Assignment
When you reach the line containing "Rektor IPI Garut (793, 1861)" in the records below, start copying exactly, and stop once you have copied the line containing "ipi garut (812, 1205)".
--- Given records Enclosed Below ---
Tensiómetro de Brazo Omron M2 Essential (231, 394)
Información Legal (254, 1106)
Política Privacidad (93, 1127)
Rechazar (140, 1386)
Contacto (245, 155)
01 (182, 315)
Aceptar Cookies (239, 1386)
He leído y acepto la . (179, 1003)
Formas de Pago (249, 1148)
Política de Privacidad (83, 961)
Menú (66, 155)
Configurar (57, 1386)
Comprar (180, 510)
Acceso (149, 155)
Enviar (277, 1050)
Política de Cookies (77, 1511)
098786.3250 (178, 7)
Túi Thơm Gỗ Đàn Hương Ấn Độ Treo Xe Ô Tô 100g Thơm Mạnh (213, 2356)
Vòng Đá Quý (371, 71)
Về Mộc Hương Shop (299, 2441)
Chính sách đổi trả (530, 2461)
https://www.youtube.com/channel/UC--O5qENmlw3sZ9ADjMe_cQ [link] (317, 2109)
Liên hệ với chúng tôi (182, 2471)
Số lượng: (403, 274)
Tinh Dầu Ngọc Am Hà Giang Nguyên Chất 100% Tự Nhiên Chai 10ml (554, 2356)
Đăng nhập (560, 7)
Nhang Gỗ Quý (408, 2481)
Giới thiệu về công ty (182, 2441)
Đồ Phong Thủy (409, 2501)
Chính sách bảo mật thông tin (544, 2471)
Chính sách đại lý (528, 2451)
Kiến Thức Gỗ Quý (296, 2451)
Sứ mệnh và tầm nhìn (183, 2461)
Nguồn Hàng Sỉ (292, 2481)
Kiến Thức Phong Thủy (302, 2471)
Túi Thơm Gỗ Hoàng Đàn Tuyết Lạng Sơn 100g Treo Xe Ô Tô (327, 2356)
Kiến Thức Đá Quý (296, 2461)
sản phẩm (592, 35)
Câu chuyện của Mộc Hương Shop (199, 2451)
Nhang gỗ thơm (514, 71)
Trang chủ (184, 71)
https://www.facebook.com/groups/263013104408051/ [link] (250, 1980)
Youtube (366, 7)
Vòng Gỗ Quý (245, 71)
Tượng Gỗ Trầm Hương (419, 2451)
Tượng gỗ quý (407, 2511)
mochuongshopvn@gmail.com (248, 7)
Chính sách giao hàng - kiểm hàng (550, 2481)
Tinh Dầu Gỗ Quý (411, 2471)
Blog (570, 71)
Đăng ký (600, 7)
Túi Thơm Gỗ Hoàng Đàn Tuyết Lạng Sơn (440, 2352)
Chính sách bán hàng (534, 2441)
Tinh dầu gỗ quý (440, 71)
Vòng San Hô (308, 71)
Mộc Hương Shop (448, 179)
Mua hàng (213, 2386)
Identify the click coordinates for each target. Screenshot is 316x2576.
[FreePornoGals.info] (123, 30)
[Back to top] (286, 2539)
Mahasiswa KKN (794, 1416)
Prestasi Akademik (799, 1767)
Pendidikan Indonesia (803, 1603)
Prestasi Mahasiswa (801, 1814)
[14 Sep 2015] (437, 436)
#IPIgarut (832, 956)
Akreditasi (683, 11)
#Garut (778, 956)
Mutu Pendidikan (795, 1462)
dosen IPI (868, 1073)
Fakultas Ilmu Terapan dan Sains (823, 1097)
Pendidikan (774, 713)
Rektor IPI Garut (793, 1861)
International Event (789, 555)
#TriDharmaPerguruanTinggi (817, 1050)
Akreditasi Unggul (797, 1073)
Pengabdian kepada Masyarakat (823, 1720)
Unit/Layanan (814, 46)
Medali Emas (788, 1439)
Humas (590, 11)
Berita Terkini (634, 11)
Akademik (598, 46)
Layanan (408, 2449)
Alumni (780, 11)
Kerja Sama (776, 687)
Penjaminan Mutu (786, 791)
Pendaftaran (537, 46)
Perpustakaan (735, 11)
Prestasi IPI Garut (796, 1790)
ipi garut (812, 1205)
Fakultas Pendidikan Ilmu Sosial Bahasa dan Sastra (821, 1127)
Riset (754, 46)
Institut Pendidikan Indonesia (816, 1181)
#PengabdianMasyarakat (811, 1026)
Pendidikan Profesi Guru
--- End of Enclosed Given records ---
Answer to the problem
Rektor IPI Garut (793, 1861)
International Event (789, 555)
#TriDharmaPerguruanTinggi (817, 1050)
Akreditasi Unggul (797, 1073)
Pengabdian kepada Masyarakat (823, 1720)
Unit/Layanan (814, 46)
Medali Emas (788, 1439)
Humas (590, 11)
Berita Terkini (634, 11)
Akademik (598, 46)
Layanan (408, 2449)
Alumni (780, 11)
Kerja Sama (776, 687)
Penjaminan Mutu (786, 791)
Pendaftaran (537, 46)
Perpustakaan (735, 11)
Prestasi IPI Garut (796, 1790)
ipi garut (812, 1205)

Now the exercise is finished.